Lalande was a Class M star eight light years from the Sun, with a family of twenty-six planets. Under Melleno, the rAkellaron in a rare constructive moment had sent out six probes to nearby stars. Two had failed. Three were still in course, but waves from the Lalande probe had begun to reach the radio-pans on Oberon, outermost of Uranus’ moons. Paula strapped herself into the middle of Ybicket ’s three seats. Tanuojin hooked her suit into the lifeline.

“Don’t forget,” he said to the front of the cab. “She can’t take too much acceleration, even in this fancy suit that eats up all the energy in the ship.”

“Yes, I know that,” David said.

“Don’t mouth off at me, little boy, you won’t like it.”

“How long will it take?” Paula asked. She looked up at the window, covered with the dark shutter, reflecting a red light winking on a dial on Tanuojin’s radio deck. He put the dark helmet over her head.

“Six hours.” Round inside the helmet, his voice came from over her head. He and David climbed into their places.

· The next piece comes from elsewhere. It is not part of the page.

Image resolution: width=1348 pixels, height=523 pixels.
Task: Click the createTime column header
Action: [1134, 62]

The ship butted down five miles of the chute into the Planet. In the holograph, Vribulo was a fibrous wall to the right of the ship, streaming long threads of tunnel. They left the city and traveled off through the magma. A thick yellow wave rushed on them. Ybicket slid in a long swoop down its crest.

“Why did he get married?” Tanuojin said. “He’s making a fool out of himself with that baby.”

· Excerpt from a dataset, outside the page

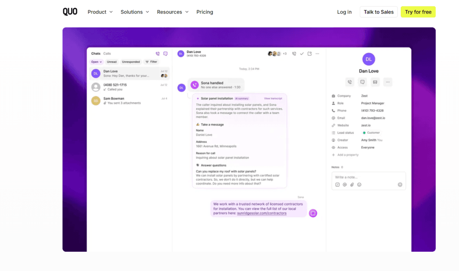Click the attachment paperclip icon in notes box
The image size is (459, 271).
352,184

“Let him alone,” Paula said. “He’s having a good time.” The ship rolled from side to side, barreling through a stretch of clear green. Ahead of them lay the Vribulo Stormbank, five thousand miles of turbulence. She remembered thinking once that two hundred kilometers an hour was a breakneck speed. David drove as fast as Saba.

The ship hurtled through the edge of the storm. She clutched her harness with both hands. Her stomach churned. If she were sick inside the helmet they would be all the way to Oberon cleaning up the mess. Tanuojin, navigating, talked steadily in her ears, guiding David through the layers of the storm. His voice was quicker than usual. She changed her mind about his lethargy. He was wound up tight as a set trap. Waiting, she thought. Waiting for something to happen.

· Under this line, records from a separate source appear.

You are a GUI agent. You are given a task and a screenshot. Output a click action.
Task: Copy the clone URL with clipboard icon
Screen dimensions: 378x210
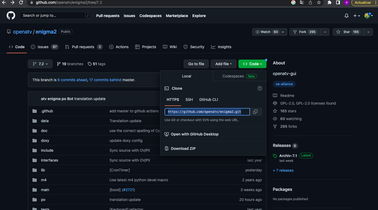pos(255,112)
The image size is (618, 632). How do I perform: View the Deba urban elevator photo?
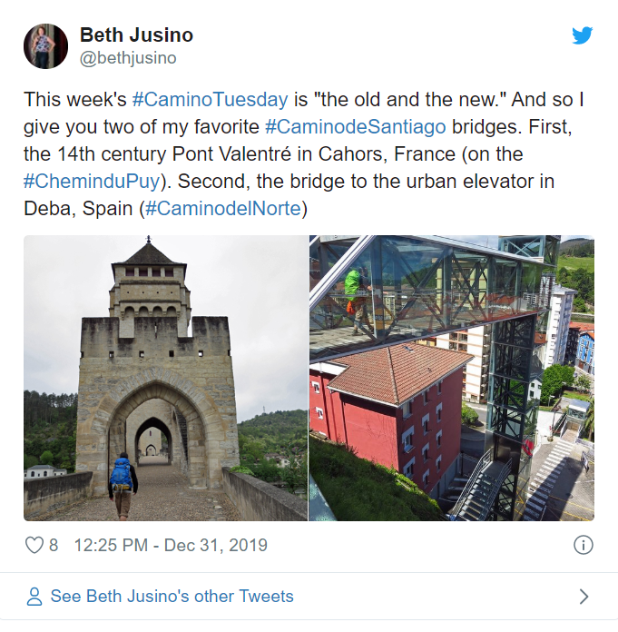[x=452, y=378]
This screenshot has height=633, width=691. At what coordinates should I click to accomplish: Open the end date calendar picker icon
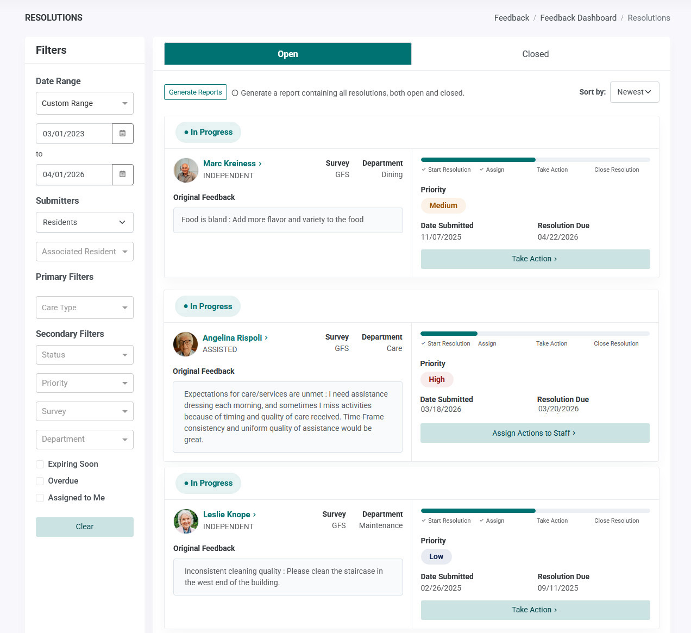(123, 174)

The ship bucked and swerved, and she gulped. She had been sick once and they had teased her mercilessly for three watches. Grimly she fought against her nausea all the way to the surface of the Planet, until they escaped into space.

Oberon, second biggest moon, and farthest from Uranus, kept one face always turned to the Planet, but now, with Uranus in its variant season, the Sun seemed to rise and set. They reached the observatory in early morning. David set Ybicket down on a pad in the landing field and they got out and walked through the light gravity toward the group of buildings. Paula looked around them. Beyond the buildings of the observatory complex, with their clear domed roofs, stood the ruins of ancient houses built by the first settlers of Uranus. They had been stripped down for material to make the laboratory and the spherical houses for the telescopes. Only the foundations remained.

They went into the observatory. Through the clear domed ceiling she could see the black of space, scattered with stars. She unbuckled the wrist straps of her gloves and took them off.

Three or four men in long coats converged on them. Tanuojin greeted one by name and was introduced to the others, who bowed to him. She went slowly across the huge room before her. The floor was inlaid with a schema of the solar system. She walked down a gap through the Asteroids.